▶ **Aufgabe 1**:
Beantworte anhand des Textes über die Eurokrise diese drei Fragen:
(a) Auf welcher Seite beginnt laut Inhaltsverzeichnis Teil III?
(b) Welches Land bezeichnet das Vorwort als Hauptlieferanten und Hauptgläubiger der Südländer?
(c) Nach welchem Vorbild soll die im Text genannte Konföderation gestaltet sein?
▶ **Aufgabe 2**:
Nenne alle Punkte des Sechs-Punkte-Programms, die der Text über die Eurokrise in Teil II aufführt.
▶ **Aufgabe 3**:
Schreibe die Fortsetzung des Textes über die Eurokrise, die an dessen letzten Satz anschließt.

▶ **Lesetext**:
++++++

Inhalt

Vorwort
Auf schwankendem Grund
7

Prolog
Politische Interessen, ökonomische Gesetze und der Euro 13

Teil I: Die Eurokrise verstehen – ein Drama in sieben Akten 17

Missachtung des Maastrichter Vertrags: Die Kreditblase als erste Krisenstufe 17

Sind die Ökonomen schuld? Oder: Warum auch wir für Cristiano Ronaldo haften 29

Zweiter Akt: Selbstbedienung mit der Druckerpresse 39

Parlamente als Erfüllungsgehilfen der Europäischen Zentralbank 46

Hinter den Kulissen: Wie Deutschland ausgespielt wurde 54

Dritter Krisenakt: Der Kauf der Staatspapiere gegen das Votum der Bundesbank 71

Noch tiefer im Haftungsstrudel: Die Rettungsschirme EFSF und ESM – vierter Akt der Eurokrise 73

Das OMT-Programm der EZB – fünfter Akt des Dramas 76

Hoffnung: Die Grätsche des Bundesverfassungsgerichts in die Politik der EZB 82

Es kommt noch schlimmer – die Bankenunion als sechster Krisenakt 94

Siebter Akt: Eurobonds – ein Hauch von DDR und die Enteignung der Sparer 102

Wo stehen wir? Ist die Krise vorbei? 113

Teil II: Die Krise dauerhaft bewältigen – ein Sechs-Punkte-Programm 125

TOP 1 Alles auf den Tisch: Schuldenkonferenz und Schuldenschnitt 128

TOP 2 Das kleinere Übel: Schneller Austritt überschuldeter Länder aus der Eurozone 134

TOP 3 Eigenleistungen der Euro-Krisenländer: Pfänder und Vermögensabgaben 154

TOP 4 Die Neuordnung des EZB-Systems: Damit keine neuen Kreditblasen entstehen 156

TOP 5 Der »atmende Euro«: Feste Regeln für zukünftige Ein- und Austritte 164

TOP 6 Eine Konkursordnung für die Eurostaaten 165

Teil III: Europa nach vorn denken 167

Die Vereinigten Staaten von Europa: Ja, aber … 167

Eine Konföderation nach Schweizer Vorbild 182

Danksagung 191

Der Autor 193

Der Gesprächspartner von
­Hans-Werner Sinn 195

Vorwort
Auf schwankendem Grund

Die Eurokrise scheint überwunden zu sein. Deutschland jubelt über sprudelnde Steuereinnahmen, zunehmende Beschäftigung und Exportwachstum. Doch der Schein trügt. Denn anders, als es der öffentliche Jubel glauben machen will, ist die Eurokrise keinesfalls überwunden. Im Gegenteil: Sie schwelt weiter und vernichtet sowohl die Lebenschancen der jungen Menschen in den südeuropäischen Krisenländern als auch einen erheblichen Teil des Wohlstands der Deutschen.

Die Massenarbeitslosigkeit in Südeuropa ist ungebrochen. In Spanien, Griechenland und Italien liegt die Industrieproduktion auf Katastrophenniveau, weil diese Länder im Euro gefangen sind und ihnen der Weg zu einer Währungsabwertung verwehrt ist. Frankreich, der Hauptlieferant und Hauptgläubiger der Südländer, ist angeschlagen. Und Deutschland ist wie noch einige andere Länder Nordeuropas in einer Haftungsspirale gefangen, weil es die Investoren aus aller Welt, die ihr Geld in den Südstaaten angelegt haben, mit immer mehr Rettungsversprechen ablösen muss.

++++++

▶ **Vorliegendes Material**:
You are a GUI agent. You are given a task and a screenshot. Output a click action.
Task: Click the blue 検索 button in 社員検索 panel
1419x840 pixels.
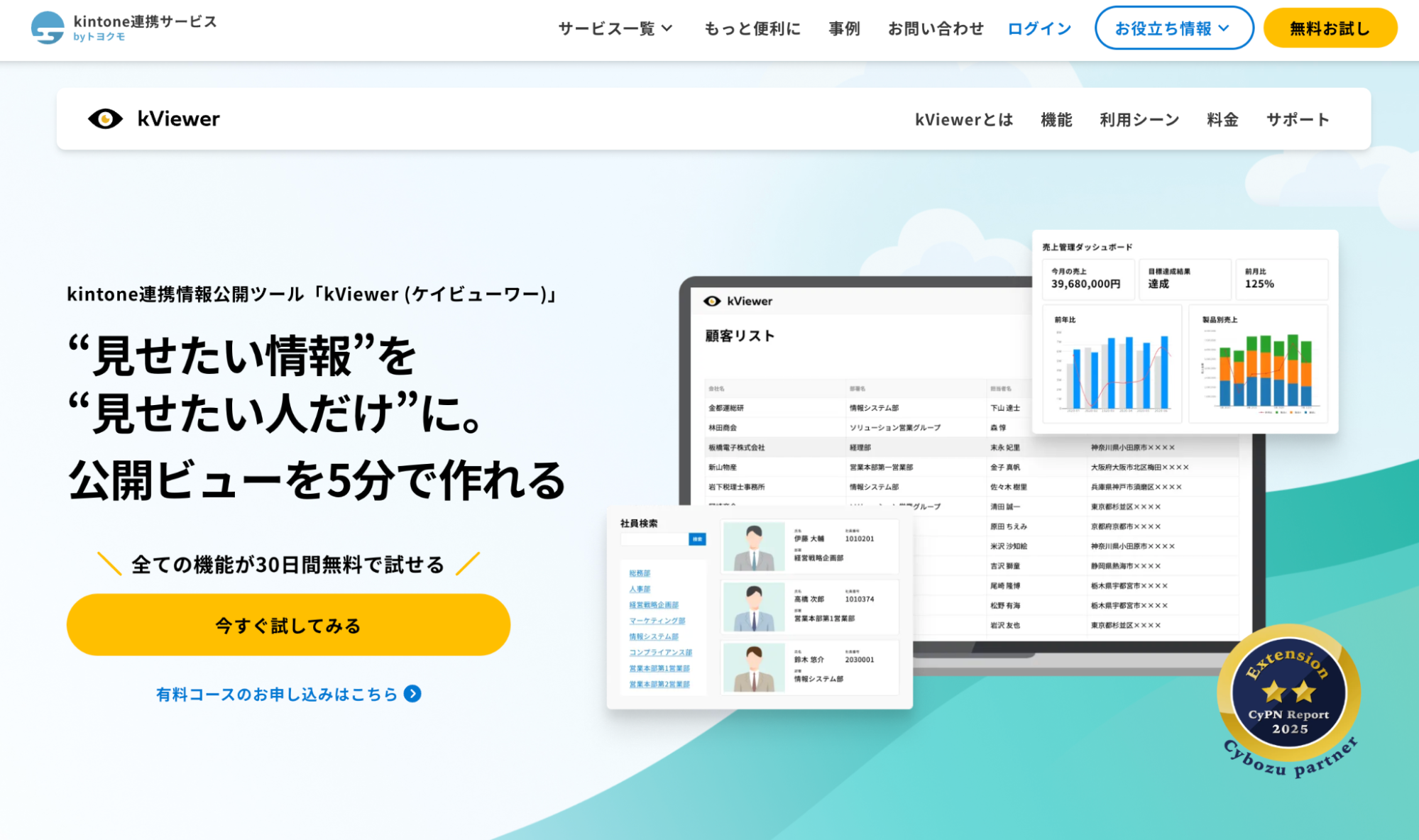[x=697, y=540]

++++++

▶ **Antwort 1**:
(a) Auf Seite 167.
(b) Frankreich.
(c) Nach Schweizer Vorbild.

▶ **Antwort 2**:
TOP 1 Alles auf den Tisch: Schuldenkonferenz und Schuldenschnitt
TOP 2 Das kleinere Übel: Schneller Austritt überschuldeter Länder aus der Eurozone
TOP 3 Eigenleistungen der Euro-Krisenländer: Pfänder und Vermögensabgaben
TOP 4 Die Neuordnung des EZB-Systems: Damit keine neuen Kreditblasen entstehen
TOP 5 Der »atmende Euro«: Feste Regeln für zukünftige Ein- und Austritte
TOP 6 Eine Konkursordnung für die Eurostaaten

▶ **Antwort 3**:
Der Koordinator der Rettungsaktionen ist die Europäische Zentralbank (EZB). Sie nimmt die deutschen Steuerzahler ungefragt in die Haftung und geht mit großzügigen Regionalkrediten an die südeuropäischen Staaten in Vorlage, die den Deutschen Bundestag und die deutsche Regierung anschließend vor fast alternativlose Entscheidungssituationen stellen. Nicht nur das deutsche Verfassungsgericht ist der Meinung, dass sich die EZB Macht angemaßt hat, die ihr nicht zusteht, und dass die EZB die Parlamente Europas zu Erfüllungsgehilfen degradiert hat.

Mit der ihm eigenen Mischung aus Kompetenz, Prägnanz und Streitbarkeit zeichnet Hans-Werner Sinn in diesem Buch die allmähliche Eskalation der Eurokrise nach: vom Unterlaufen des Maastrichter Vertrags über die Euro-Rettungsschirme und die ausufernde Politik der EZB bis hin zu Bankenunion und drohenden Eurobonds.

Dabei ist Sinn mehr denn je die Stimme der ökonomischen Vernunft in der europäischen Finanzkrise. Er macht deutlich: Wir dürfen uns von öffentlichen Beschwichtigungen der Politiker und EZB-Repräsentanten nicht beirren lassen. Denn wir sind schon jetzt tief versunken im Euro-Haftungsstrudel, in den wir uns durch falsche Versprechen haben hineinziehen lassen. Schon jetzt sind wir immense, kaum mehr rückgängig zu machende Verpflichtungen gegenüber den wettbewerbsschwachen südeuropäischen Krisenländern eingegangen.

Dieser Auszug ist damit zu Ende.